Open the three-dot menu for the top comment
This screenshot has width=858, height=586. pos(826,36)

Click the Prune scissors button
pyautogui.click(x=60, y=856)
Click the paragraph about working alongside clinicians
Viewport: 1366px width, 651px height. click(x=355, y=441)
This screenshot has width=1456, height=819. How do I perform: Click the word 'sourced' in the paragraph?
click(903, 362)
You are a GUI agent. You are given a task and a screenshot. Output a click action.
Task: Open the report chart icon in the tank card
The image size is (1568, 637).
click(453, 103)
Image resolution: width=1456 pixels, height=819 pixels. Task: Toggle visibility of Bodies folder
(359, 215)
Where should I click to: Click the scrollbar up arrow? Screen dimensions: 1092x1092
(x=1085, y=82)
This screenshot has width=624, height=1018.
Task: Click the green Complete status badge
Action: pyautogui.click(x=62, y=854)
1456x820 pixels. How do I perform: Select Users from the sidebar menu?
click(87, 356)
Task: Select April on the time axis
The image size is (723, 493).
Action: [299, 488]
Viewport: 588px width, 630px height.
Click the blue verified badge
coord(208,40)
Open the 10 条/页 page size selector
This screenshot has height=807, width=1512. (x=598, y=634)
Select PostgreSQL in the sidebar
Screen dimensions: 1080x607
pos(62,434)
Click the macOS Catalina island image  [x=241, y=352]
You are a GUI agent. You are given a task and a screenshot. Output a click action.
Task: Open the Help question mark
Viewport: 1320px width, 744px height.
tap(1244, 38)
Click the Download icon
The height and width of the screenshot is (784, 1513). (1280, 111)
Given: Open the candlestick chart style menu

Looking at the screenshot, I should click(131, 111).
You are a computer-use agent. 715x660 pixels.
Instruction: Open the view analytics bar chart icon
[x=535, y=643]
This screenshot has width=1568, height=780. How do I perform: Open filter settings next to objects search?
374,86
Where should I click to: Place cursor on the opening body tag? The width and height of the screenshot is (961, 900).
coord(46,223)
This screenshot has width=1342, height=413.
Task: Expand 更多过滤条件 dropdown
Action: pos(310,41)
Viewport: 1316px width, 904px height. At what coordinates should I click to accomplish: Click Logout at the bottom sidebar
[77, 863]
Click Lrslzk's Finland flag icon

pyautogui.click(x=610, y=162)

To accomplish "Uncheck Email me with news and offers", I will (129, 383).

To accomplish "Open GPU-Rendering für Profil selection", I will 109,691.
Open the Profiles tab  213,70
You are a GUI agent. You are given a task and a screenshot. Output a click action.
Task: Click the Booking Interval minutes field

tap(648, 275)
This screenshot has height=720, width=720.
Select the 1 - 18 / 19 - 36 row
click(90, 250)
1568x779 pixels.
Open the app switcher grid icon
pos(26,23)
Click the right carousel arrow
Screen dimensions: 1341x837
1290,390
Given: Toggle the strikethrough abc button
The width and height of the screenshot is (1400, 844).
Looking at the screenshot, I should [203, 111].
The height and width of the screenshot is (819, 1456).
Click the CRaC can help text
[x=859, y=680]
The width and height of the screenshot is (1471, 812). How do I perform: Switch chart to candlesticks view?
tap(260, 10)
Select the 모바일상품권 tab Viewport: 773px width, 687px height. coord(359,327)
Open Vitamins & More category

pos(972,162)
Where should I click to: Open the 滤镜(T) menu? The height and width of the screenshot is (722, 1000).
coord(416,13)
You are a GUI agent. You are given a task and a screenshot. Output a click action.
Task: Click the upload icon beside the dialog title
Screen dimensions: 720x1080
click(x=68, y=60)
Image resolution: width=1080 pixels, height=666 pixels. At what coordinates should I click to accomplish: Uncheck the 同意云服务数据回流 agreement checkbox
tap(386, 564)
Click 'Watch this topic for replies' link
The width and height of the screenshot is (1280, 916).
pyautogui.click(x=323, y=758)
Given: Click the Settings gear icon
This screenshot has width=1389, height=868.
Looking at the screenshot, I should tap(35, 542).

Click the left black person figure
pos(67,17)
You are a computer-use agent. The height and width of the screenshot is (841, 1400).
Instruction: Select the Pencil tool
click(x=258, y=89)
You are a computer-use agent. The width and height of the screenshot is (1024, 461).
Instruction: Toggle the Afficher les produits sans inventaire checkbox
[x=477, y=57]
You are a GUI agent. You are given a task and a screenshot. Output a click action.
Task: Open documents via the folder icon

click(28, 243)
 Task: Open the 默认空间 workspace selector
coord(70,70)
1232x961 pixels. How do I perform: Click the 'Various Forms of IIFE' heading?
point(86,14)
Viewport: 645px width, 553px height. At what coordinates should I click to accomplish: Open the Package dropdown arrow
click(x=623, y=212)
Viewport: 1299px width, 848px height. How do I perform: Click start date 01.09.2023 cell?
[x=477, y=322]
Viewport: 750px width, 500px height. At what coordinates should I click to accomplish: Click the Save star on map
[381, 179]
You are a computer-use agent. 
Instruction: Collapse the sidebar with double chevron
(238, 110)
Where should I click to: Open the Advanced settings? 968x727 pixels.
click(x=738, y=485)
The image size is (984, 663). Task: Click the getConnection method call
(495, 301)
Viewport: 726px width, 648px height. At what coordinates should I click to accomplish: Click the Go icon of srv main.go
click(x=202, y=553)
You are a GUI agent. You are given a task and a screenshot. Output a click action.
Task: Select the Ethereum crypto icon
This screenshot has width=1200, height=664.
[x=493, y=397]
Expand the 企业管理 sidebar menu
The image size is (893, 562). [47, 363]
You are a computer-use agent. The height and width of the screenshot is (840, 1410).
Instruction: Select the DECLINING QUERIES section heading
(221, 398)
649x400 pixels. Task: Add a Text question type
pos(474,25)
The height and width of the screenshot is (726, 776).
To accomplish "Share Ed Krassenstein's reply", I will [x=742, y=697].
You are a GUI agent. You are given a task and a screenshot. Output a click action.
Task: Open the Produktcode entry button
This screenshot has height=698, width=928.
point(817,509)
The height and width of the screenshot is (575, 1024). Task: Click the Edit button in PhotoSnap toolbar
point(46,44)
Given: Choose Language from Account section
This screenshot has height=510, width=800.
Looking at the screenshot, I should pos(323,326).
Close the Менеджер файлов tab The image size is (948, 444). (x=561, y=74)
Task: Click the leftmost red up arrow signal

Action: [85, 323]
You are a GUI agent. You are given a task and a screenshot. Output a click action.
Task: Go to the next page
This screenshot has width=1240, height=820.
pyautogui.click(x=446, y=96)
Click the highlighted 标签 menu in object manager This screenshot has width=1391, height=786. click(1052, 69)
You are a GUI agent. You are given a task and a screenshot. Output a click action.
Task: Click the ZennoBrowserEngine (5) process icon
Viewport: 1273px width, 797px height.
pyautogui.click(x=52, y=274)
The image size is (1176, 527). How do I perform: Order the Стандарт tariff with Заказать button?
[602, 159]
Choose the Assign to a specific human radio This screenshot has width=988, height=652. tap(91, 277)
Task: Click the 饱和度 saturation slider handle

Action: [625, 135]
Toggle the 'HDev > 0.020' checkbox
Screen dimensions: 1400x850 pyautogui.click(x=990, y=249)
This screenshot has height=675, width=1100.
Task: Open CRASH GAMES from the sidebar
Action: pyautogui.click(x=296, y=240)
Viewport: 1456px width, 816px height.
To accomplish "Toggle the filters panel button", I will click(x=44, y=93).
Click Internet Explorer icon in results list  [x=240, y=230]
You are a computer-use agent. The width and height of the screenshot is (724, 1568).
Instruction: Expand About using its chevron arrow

- [Problem to solve] Within the listing above, how many lines contain "computer"? Please respond with the number and nothing else.

- [Exercise result] 6